▶ _Quoted text_
══════════
Location
- Hill Grove House, Comberton Road, Kidderminster, Worcestershire, DY10 1XA, United Kingdom

Information
- Type: Comprehensive Academy
- Motto: "Achieving Together" (shared by all schools in the Four Stones Gateway Trust)
- Established: 1566 (original foundation) 1636; 390 years ago (charter granted)
- Founder: Thomas Blount
- Department for Education URN: 138032 Tables
- Ofsted: Reports
- Chair of Local Academy Board ("Governors"): Ian Setchell
- Headteacher: Ruth Allen
- Gender: Coeducational
- Age: 11 to 18
- Enrolment: 1,052
- Houses: Blounts Chads Queens
- Former pupils: Old Carolians
- Website: King Charles I School

= King Charles I School =

King Charles I School is a coeducational secondary school and sixth form located in the town of Kidderminster, Worcestershire, England.
══════════
▶ _Data lines_
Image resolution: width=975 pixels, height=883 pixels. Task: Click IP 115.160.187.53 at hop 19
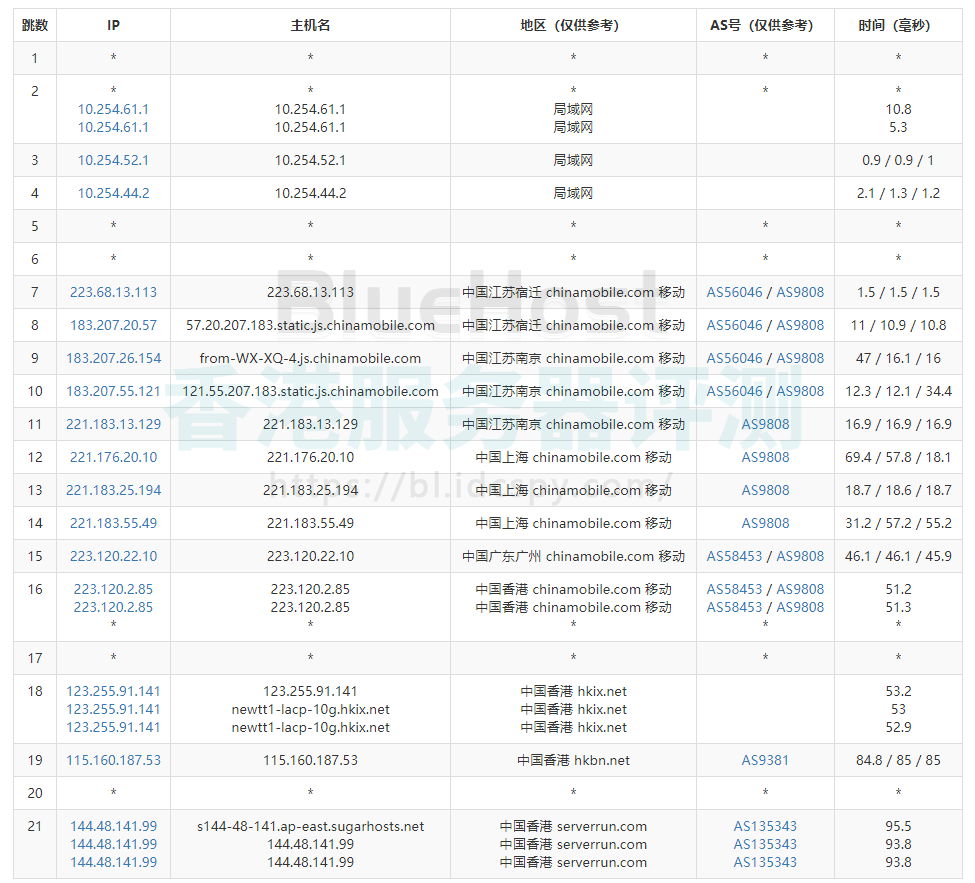(x=113, y=760)
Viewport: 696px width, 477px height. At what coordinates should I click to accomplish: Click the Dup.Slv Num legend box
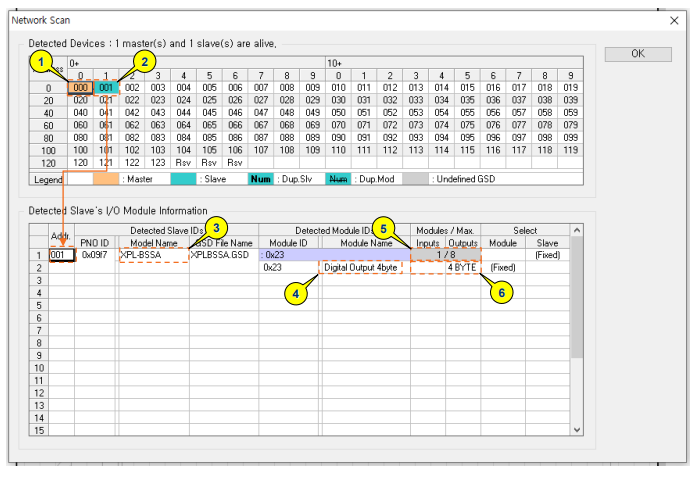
══════════
▶ _Tasks to perform_
(A) Answer each question from the school profile:
(i) Who is the headteacher?
(ii) What are former pupils of the school called?
(iii) In which town is the school located?
(B) Name every person mentioned in the school profile.
(C) Extend the school profile's article on King Charles I School with a few sentences that follow on from its opening sentence.
The lines have no role in this work.

▶ _Answers provided_
(A)
(i) Ruth Allen
(ii) Old Carolians
(iii) Kidderminster

(B) Thomas Blount, Ian Setchell, Ruth Allen

(C)
==Present day and Ofsted==
King Charles I School is a specialist science college, and renewed its specialist status in September 2009. In September 2011, King Charles I School was inspected by Ofsted inspectors during a 2-day section 5 inspection. The inspection deemed the school to be "good, grade 2" (1 being "outstanding", 2 "good", 3 "satisfactory" and 4 "inadequate"), stating: "King Charles 1 [sic] is a good school that puts students at the heart of everything it does". However, the inspectors lowered the previous grade of the Sixth Form, from "good" in the 2008 report, to "satisfactory", stating: "[S]tandards have fluctuated since the school was last inspected but students make satisfactory progress".

==History==

===Grammar school===
The school was founded around 1566 by Thomas Blount, Esq, Lord of the Manor of Kidderminster. It was in the chantry of the Parish Church of Saint Mary and All Saints from 1566 until 1848, when it moved to the site known as Woodfield, on Bewdley Road. It was granted its royal charter in 1636 by King Charles I and was the only school in England to bear his name. The original premises, Woodfield House built in 1785, and the Hall built about 1848, are now listed buildings.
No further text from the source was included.